- _Instructions for the task_
Would you please reproduce all the entries exactly, leaving the pictures out?

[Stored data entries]
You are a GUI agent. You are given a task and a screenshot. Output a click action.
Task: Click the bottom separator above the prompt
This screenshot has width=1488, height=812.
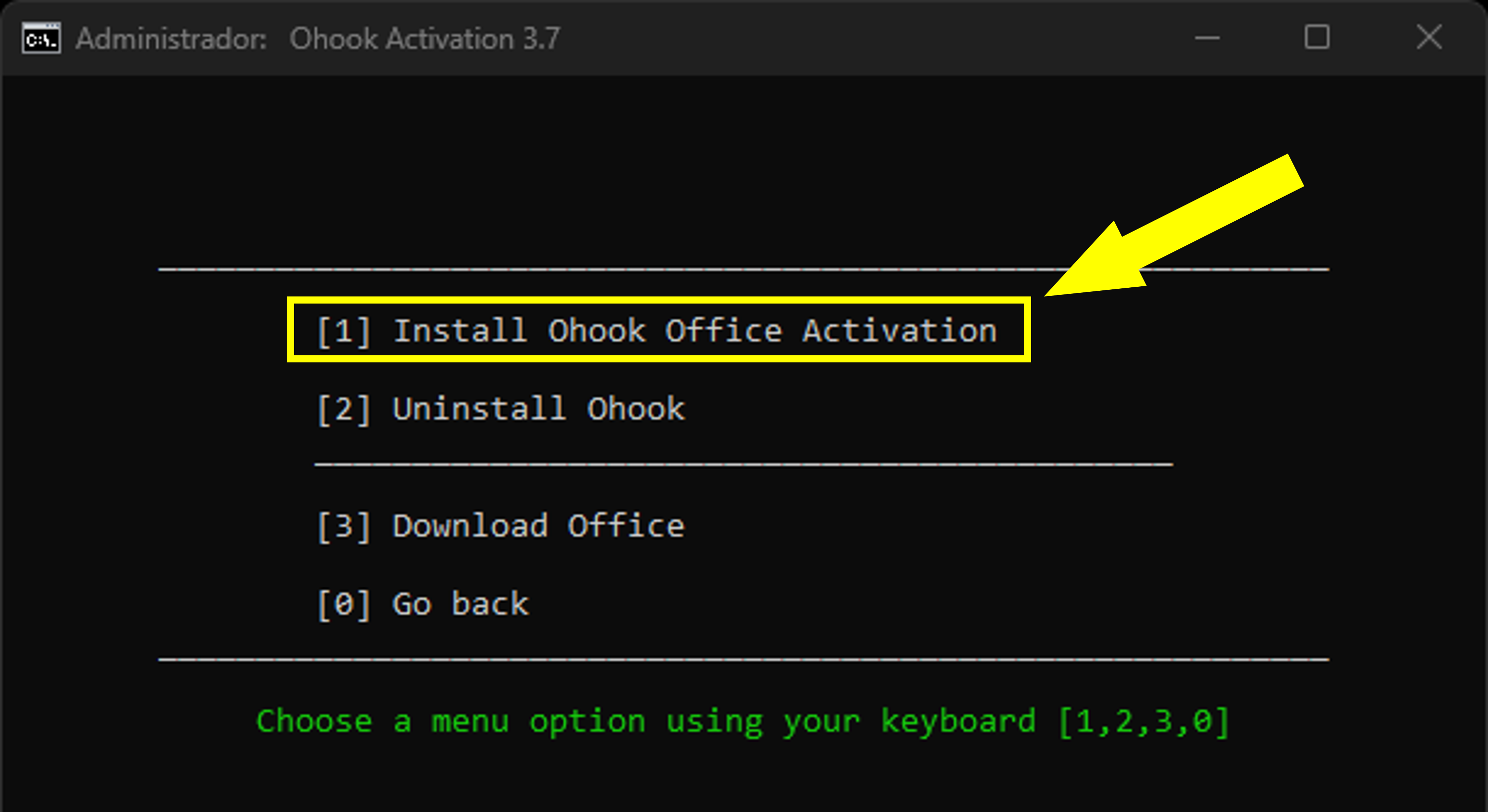tap(743, 659)
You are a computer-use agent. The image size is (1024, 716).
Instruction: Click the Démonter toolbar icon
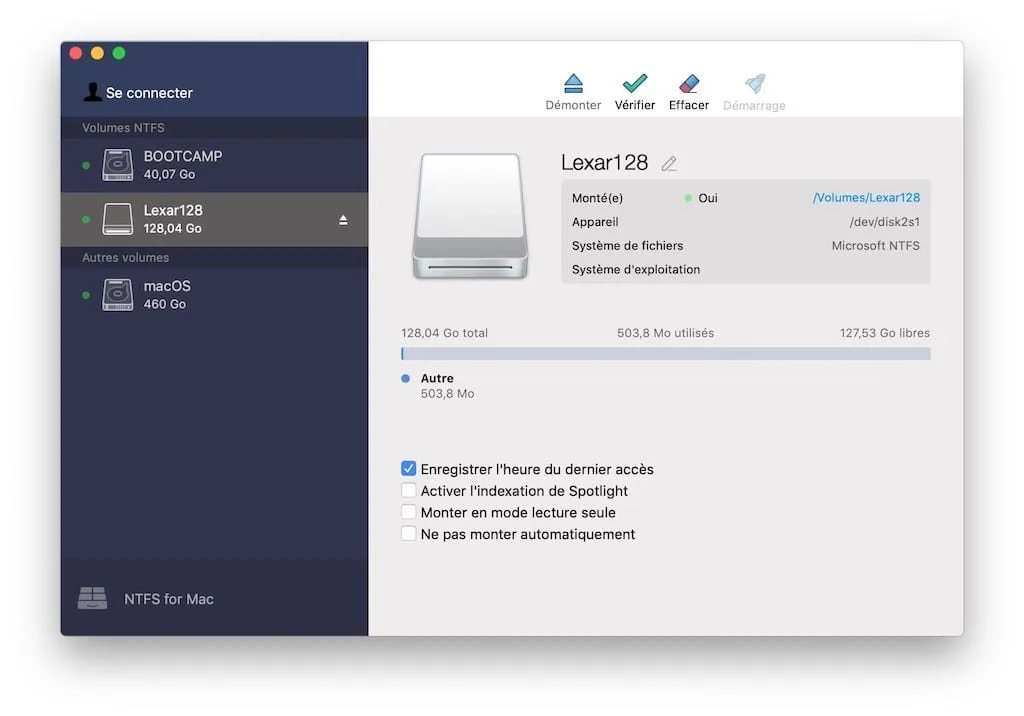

- _Solution to the problem_
You are a GUI agent. You are given a task and a screenshot. Output a click action.
Task: Click the bottom separator above the prompt
This screenshot has width=1488, height=812.
tap(743, 659)
You are a computer-use agent. The image size is (1024, 716).
Instruction: Click the Démonter toolbar icon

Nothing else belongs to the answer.